** BEGIN RECORDS TO USE **

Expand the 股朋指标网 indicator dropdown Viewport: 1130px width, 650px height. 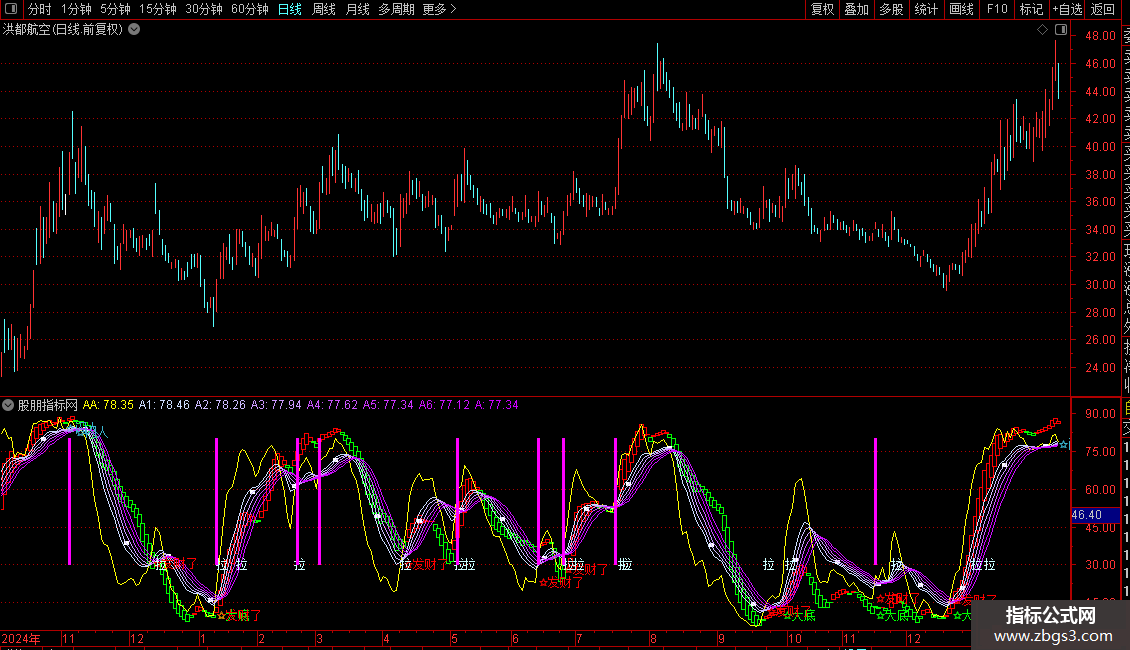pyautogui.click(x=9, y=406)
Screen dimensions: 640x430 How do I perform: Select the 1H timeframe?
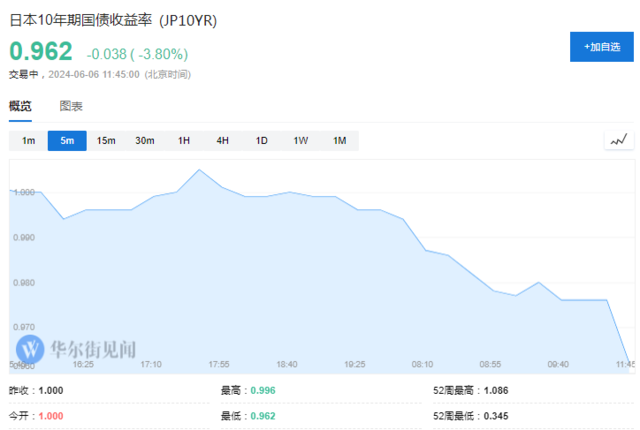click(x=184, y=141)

** END RECORDS TO USE **
** BEGIN RECORDS TO USE **

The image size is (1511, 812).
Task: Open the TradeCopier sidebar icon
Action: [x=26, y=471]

** END RECORDS TO USE **

● **DIRECTION**: Put the records in the stretch from the line containing "Screen dimensions: 640x430" through the line containing "click(x=184, y=141)" into a two-column CSV with the headers instruction and action, one row per record, with each field quoted and line breaks turned into spaces. Leave the pictures out.

● **WRITTEN RESPONSE**:
instruction,action
"Screen dimensions: 640x430 How do I perform: Select the 1H timeframe?","click(x=184, y=141)"